# Written request
Reproduce the rows verbatim, starting at the first row and ending at the line that contains "The width and height of the screenshot is (1102, 503).", with both ends included.

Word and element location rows
---*---
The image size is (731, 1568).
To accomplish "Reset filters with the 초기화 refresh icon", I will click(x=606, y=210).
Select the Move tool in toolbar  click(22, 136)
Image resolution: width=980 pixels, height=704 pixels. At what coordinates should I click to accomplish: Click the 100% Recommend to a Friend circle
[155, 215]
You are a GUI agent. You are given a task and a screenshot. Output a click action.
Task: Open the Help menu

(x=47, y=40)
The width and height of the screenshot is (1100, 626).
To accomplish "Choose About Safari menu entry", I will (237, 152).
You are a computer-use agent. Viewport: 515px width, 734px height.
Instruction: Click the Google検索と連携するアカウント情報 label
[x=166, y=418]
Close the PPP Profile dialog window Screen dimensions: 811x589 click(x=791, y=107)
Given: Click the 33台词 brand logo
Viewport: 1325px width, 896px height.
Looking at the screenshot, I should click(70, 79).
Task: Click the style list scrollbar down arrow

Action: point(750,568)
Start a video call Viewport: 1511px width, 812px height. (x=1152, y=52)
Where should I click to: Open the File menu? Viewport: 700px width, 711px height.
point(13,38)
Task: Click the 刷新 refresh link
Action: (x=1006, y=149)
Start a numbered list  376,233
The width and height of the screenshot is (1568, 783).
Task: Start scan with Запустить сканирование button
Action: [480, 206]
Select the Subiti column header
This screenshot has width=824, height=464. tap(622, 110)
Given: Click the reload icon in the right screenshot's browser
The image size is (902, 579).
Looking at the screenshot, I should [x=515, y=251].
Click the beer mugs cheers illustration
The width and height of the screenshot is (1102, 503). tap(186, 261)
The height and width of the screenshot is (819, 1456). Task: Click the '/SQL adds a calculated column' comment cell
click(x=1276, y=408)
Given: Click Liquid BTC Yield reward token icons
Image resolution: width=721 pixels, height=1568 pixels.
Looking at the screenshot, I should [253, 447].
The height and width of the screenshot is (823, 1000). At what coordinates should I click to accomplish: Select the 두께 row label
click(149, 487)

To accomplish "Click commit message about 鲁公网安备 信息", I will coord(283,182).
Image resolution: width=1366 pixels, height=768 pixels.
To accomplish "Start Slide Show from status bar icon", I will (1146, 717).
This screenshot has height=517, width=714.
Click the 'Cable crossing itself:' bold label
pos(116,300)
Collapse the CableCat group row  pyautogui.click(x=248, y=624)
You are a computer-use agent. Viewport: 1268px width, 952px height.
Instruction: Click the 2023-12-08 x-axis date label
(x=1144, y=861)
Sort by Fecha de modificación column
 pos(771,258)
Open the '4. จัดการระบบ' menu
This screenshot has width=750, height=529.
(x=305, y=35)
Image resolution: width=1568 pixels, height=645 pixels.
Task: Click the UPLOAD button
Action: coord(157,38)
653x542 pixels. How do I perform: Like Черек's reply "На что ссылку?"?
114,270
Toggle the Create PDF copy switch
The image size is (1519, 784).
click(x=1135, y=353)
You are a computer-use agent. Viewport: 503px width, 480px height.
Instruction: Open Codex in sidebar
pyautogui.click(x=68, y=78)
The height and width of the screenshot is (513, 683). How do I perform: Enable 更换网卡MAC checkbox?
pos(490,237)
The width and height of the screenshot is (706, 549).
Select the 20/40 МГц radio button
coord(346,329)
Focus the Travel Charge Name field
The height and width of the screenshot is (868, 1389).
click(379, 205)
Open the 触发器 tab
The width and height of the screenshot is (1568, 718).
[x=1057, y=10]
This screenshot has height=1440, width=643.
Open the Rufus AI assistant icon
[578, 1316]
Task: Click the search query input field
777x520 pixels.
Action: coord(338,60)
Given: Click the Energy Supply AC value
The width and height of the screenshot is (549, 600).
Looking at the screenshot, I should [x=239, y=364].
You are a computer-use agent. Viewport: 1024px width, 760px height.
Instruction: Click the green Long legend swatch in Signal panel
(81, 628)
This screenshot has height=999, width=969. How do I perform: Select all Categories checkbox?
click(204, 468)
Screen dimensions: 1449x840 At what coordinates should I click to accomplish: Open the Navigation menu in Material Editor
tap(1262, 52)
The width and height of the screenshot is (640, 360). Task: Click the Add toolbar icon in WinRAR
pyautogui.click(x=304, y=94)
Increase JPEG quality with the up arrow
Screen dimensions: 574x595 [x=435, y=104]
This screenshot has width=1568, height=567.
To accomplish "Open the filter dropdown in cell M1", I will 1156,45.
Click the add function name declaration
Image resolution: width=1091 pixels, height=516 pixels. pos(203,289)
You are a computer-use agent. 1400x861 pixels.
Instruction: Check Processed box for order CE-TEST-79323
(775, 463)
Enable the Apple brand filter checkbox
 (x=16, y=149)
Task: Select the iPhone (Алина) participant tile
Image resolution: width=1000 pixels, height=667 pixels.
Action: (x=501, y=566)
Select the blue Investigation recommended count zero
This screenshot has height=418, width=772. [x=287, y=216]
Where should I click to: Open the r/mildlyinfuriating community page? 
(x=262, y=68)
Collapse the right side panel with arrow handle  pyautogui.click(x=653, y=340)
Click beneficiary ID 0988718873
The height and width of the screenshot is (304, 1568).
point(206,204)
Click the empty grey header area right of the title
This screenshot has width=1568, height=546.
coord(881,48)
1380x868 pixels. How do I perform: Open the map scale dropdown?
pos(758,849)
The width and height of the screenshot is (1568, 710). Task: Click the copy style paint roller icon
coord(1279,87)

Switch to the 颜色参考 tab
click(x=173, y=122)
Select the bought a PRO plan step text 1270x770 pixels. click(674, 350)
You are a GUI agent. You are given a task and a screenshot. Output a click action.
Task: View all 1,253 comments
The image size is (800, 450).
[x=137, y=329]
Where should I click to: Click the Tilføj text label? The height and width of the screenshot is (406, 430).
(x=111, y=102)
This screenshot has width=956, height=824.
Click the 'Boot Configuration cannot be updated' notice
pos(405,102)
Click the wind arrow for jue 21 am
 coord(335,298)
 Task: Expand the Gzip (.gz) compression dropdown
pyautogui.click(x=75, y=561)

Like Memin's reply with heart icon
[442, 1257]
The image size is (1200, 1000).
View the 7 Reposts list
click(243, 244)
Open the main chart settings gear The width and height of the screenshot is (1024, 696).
---*---
# Full response
The image size is (731, 1568).
To accomplish "Reset filters with the 초기화 refresh icon", I will click(x=606, y=210).
Select the Move tool in toolbar  click(22, 136)
Image resolution: width=980 pixels, height=704 pixels. At what coordinates should I click to accomplish: Click the 100% Recommend to a Friend circle
[155, 215]
You are a GUI agent. You are given a task and a screenshot. Output a click action.
Task: Open the Help menu

(x=47, y=40)
The width and height of the screenshot is (1100, 626).
To accomplish "Choose About Safari menu entry", I will (237, 152).
You are a computer-use agent. Viewport: 515px width, 734px height.
Instruction: Click the Google検索と連携するアカウント情報 label
[x=166, y=418]
Close the PPP Profile dialog window Screen dimensions: 811x589 click(x=791, y=107)
Given: Click the 33台词 brand logo
Viewport: 1325px width, 896px height.
Looking at the screenshot, I should click(70, 79).
Task: Click the style list scrollbar down arrow

Action: point(750,568)
Start a video call Viewport: 1511px width, 812px height. (x=1152, y=52)
Where should I click to: Open the File menu? Viewport: 700px width, 711px height.
point(13,38)
Task: Click the 刷新 refresh link
Action: (x=1006, y=149)
Start a numbered list  376,233
The width and height of the screenshot is (1568, 783).
Task: Start scan with Запустить сканирование button
Action: [480, 206]
Select the Subiti column header
This screenshot has width=824, height=464. tap(622, 110)
Given: Click the reload icon in the right screenshot's browser
The image size is (902, 579).
Looking at the screenshot, I should [x=515, y=251].
Click the beer mugs cheers illustration
The width and height of the screenshot is (1102, 503). tap(186, 261)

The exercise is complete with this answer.